ECLI:NL:RBGEL:2023:3619

Rechtbank Gelderland

Datum uitspraak
21 juni 2023
Publicatiedatum
28 juni 2023
Zaaknummer
C/05/418861 / HA ZA 23-204
Instantie
Rechtbank Gelderland
Type
Uitspraak
Rechtsgebied
Civiel recht
Procedures
  • Eerste aanleg - enkelvoudig
Vindplaatsen
  • Rechtspraak.nl
AI samenvatting door LexboostAutomatisch gegenereerd

Bevoegdheidsincident en geschil over licentieovereenkomst en onderhoudsovereenkomsten tussen Simuleon B.V. en Stam, Marttin, Ball & Partner B.V.

In deze zaak, die voor de Rechtbank Gelderland is behandeld, betreft het een bevoegdheidsincident en een geschil over een licentieovereenkomst en onderhoudsovereenkomsten tussen de besloten vennootschappen Simuleon B.V. en Stam, Marttin, Ball & Partner B.V. (hierna SMB). SMB heeft in juni 2016 een licentieovereenkomst gesloten met In Summa Innovation B.V. voor het softwareprogramma XFlow, welke overeenkomsten in 2018 aan Simuleon zijn overgedragen. SMB stelt dat de software nooit naar behoren heeft gefunctioneerd en heeft de overeenkomsten in november 2022 buitengerechtelijk vernietigd, met een vordering tot terugbetaling van € 72.619,75. Na een verstekvonnis van 29 maart 2023, waarbij de vorderingen van SMB zijn toegewezen, heeft Simuleon verzet aangetekend. Simuleon betwist partij te zijn bij de overeenkomst en stelt dat de overeenkomsten zijn gesloten met Next Limit Dynamics S.L. en Dassault Systemes SA. In het incident heeft Simuleon een bevoegdheidsincident ingediend, waarbij zij stelt dat de rechtbank zich onbevoegd moet verklaren op basis van forumkeuzebedingen in de CLOSA voorwaarden en de algemene voorwaarden van Next Limit.

De rechtbank heeft geoordeeld dat, hoewel Simuleon in het petitum van haar verzetdagvaarding geen incidentele vordering tot onbevoegdverklaring heeft ingesteld, zij dit wel heeft beoogd. De rechtbank heeft vastgesteld dat zij bevoegd is om van het geschil kennis te nemen, omdat Simuleon zich niet kan beroepen op de CLOSA voorwaarden of de algemene voorwaarden van Next Limit. De incidentele vordering van Simuleon is afgewezen en Simuleon is veroordeeld in de proceskosten. De rechtbank heeft een mondelinge behandeling bevolen om verdere inlichtingen te verkrijgen en de stellingen van partijen nader te onderbouwen.

*Werkinstructies:*
1. Waarom achtte de rechtbank zich volgens de aangeleverde tekst bevoegd om van het geschil kennis te nemen? Antwoord in één tot drie zinnen.
2. Zet de aangeleverde tekst voort na de laatste zin.

*Aangeleverde gegevens:*
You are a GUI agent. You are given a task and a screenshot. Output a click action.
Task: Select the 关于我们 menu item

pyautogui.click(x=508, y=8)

*Antwoorden:*
1. De rechtbank achtte zich bevoegd omdat Simuleon zich niet kan beroepen op de CLOSA voorwaarden of op de algemene voorwaarden van Next Limit. Simuleon kan zich dus ook niet beroepen op de forumkeuzebedingen in die voorwaarden, waarop zij haar bevoegdheidsincident baseerde.

2.
Uitspraak

vonnis

RECHTBANK GELDERLAND

Team kanton en handelsrecht
Zittingsplaats Arnhem
zaaknummer / rolnummer: C/05/418861 / HA ZA 23-204
Vonnis in incident van 21 juni 2023
in de zaak van
de besloten vennootschap met beperkte aansprakelijkheid
SIMULEON B.V.,
statutair gevestigd te Bruchem, gemeente Zaltbommel en kantoorhoudende te
's-Hertogenbosch,
eiseres in het verzet,
eiseres in het incident,
advocaat: mr. R.W. de Bruin te Enschede,
tegen
de besloten vennootschap met beperkte aansprakelijkheid
STAM, MARTTIN, BAL & PARTNER B.V.,
gevestigd te Glimmen, gemeente Groningen en kantoorhoudende te Haren,
gedaagde in het verzet,
verweerster in het incident,
advocaat: mr. R.G. Varkevisser te Groningen.
Partijen zullen hierna Simuleon en SMB genoemd worden.

1.De procedure

1.1.
Het verloop van de procedure blijkt uit:
  • het door deze rechtbank op 29 maart 2023 tussen SMB en Simuleon bij verstek gewezen vonnis onder zaaknummer / rolnummer 415855 / HA ZA 23-85;
  • de verzetdagvaardin;
  • de conclusie van antwoord in het incident.
1.2.
Ten slotte is vonnis bepaald in het incident.

2.Het geschil in de hoofdzaak

2.1.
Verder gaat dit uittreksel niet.